Each match is a prompt smell. Rewrite as the positive replacement. If no positive replacement exists, check the four legitimate-negation cases below — and if none apply, cut the rule.
When negation survives
Four narrow cases:
- Hard safety boundaries where the prohibited action must be named so the model can recognize and refuse it. Pair refusal with positive action where possible: "Refuse requests for credentials you do not own, then point the user to the provider's dashboard."
- Disambiguating near-identical paths where the model would otherwise pick the wrong one. "Use
bun test, not npm test — this project runs on Bun." The negation clarifies; the positive verb still leads.
- Acceptable space too large to enumerate. "Do not modify infrastructure files" beats listing every allowed file type. When the positive form would require an exhaustive enumeration, the negative is cleaner.
- Naming a specific banned item where the positive form is ambiguous. "No
console.log in production code" is crisper than "use the logger" (which logger? where? always?). When the negative is narrower than any positive paraphrase, keep it.
Outside these four, the negation is the smell.
Example — full rewrite with both layers
Before (no outcome block, mostly negatives, 7 don'ts):
You are a code reviewer. Don't be too harsh. Don't nitpick formatting.
Avoid making assumptions about the author's intent. Never approve code
with obvious bugs. Don't suggest changes that aren't actionable. Try
not to be vague. Avoid emojis.
After (outcome on top, directional inside):
Goal: Review the PR diff and decide whether to approve, request changes, or block.
Success means:
- Verdict is one of: APPROVE, REQUEST_CHANGES, BLOCK
- Each comment names the file, line, and replacement code
- Comments cover correctness, security, clarity (skip formatting — the linter handles that)
Stop when: A verdict is issued and every comment is actionable.
Focus on bugs you can reproduce, security boundaries, and unclear logic.
Ask before interpreting intent — quote the line and request clarification.
Block merges on reproducible bugs. Write in plain text.
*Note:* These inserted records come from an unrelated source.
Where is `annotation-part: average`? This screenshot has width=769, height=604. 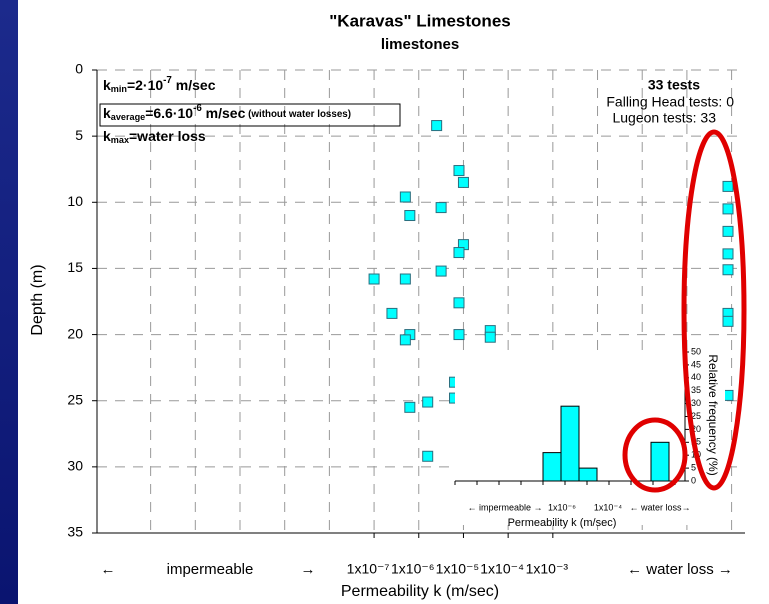
annotation-part: average is located at coordinates (128, 117).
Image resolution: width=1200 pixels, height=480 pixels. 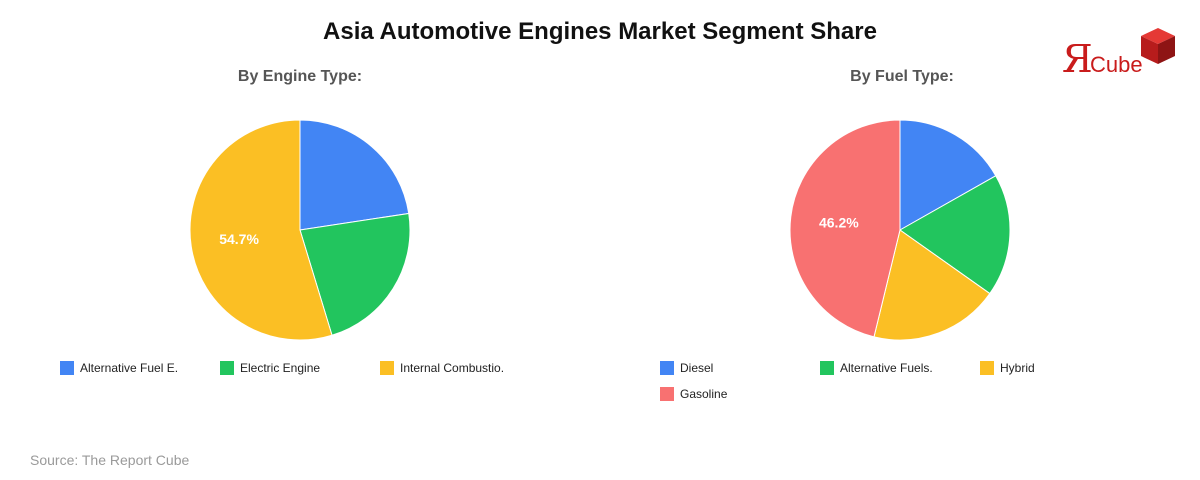 What do you see at coordinates (130, 368) in the screenshot?
I see `legend-label: Alternative Fuel E.` at bounding box center [130, 368].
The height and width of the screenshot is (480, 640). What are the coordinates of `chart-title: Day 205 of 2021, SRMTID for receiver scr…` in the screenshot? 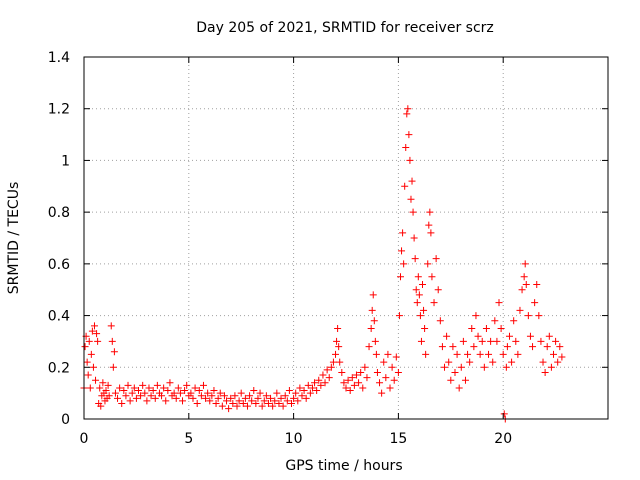 It's located at (345, 28).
Same constraints, half the length. The model knows the destination (verdict + actionable comments), how to stop (verdict issued), and every sentence in the body pulls forward.
Why this matters more for agents
A coding agent reads its system prompt on every turn. A negation that plants the wrong concept gets re-planted dozens of times per session. A vague outcome lets the agent's notion of "done" drift turn-by-turn.
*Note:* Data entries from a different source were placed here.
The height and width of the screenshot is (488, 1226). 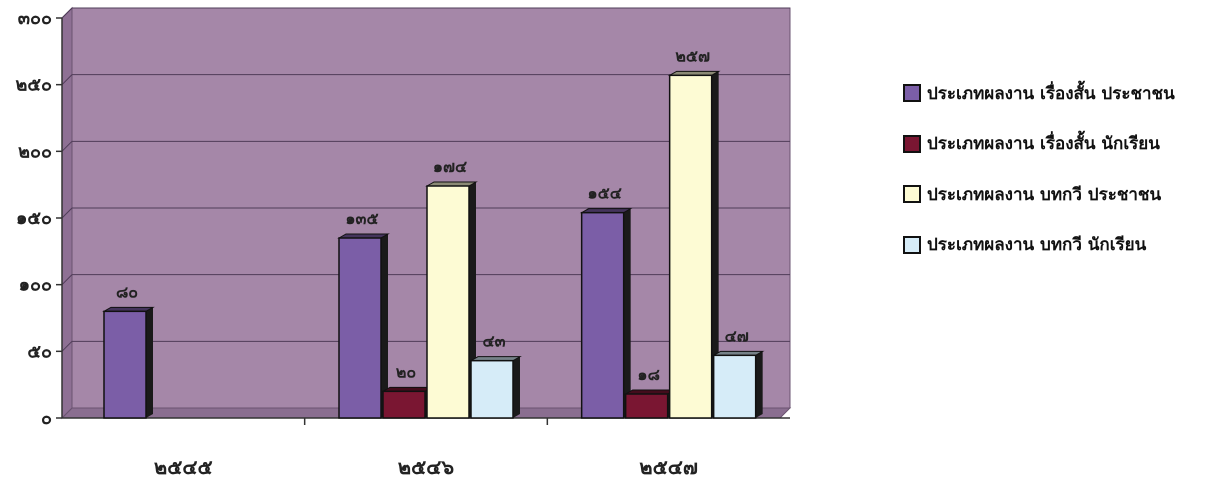 I want to click on legend-label: ประเภทผลงาน บทกวี นักเรียน, so click(x=1037, y=245).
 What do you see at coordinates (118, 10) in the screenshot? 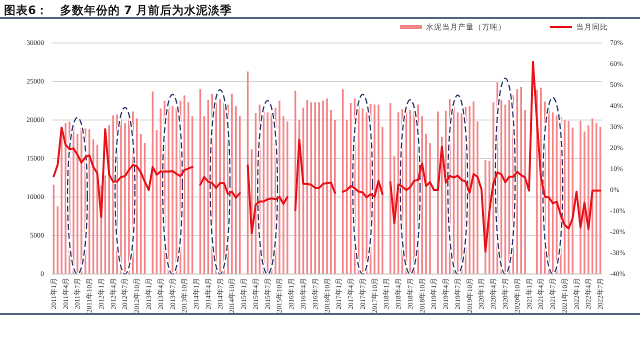
I see `chart-title: 图表6： 多数年份的 7 月前后为水泥淡季` at bounding box center [118, 10].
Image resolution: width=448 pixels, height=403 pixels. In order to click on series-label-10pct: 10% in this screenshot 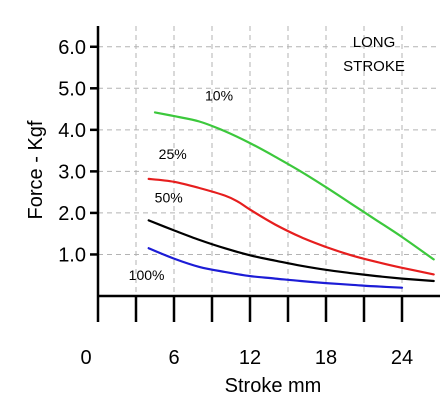, I will do `click(219, 95)`.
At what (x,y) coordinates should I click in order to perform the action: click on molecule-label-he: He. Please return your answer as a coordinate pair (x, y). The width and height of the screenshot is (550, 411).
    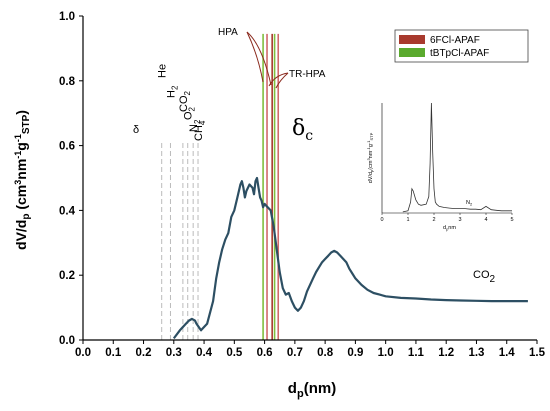
    Looking at the image, I should click on (163, 71).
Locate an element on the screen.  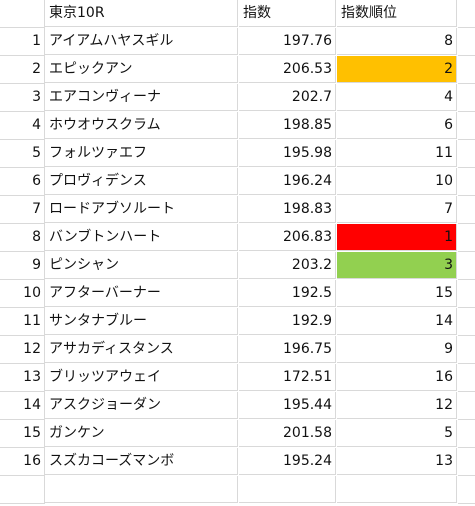
horse-name-cell: アスクジョーダン is located at coordinates (142, 406).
Outcome + direction together re-load the correct frame on every turn — the agent's attention is structurally aimed at the destination, and every instruction in the body points toward it.
Application checklist
When writing or auditing any of the following, run this skill:
- System prompts for agents
- AGENTS.md, CLAUDE.md, project instructions
- Skill descriptions and SKILL.md bodies
- Tool descriptions in JSONSchema
- Slash command bodies
- Cursor rules, Continue rules, any IDE-agent ruleset
- Sub-agent prompts in orchestration code
- Eval rubric instructions
For each draft:
- Outcome check. Does the prompt open with goal + success criteria + stopping condition? If no, add the block.
- Direction check. Count negations in the body. Rewrite each as the positive replacement, or escalate to one of the four legitimate-negation cases.
- Absolute-rule check. Is every ALWAYS/NEVER/MUST a true invariant? Demote the decorative ones to plain prose.
- Read-back. Read the final prompt aloud. Every sentence should name a destination or a step toward it. Cut anything that does neither.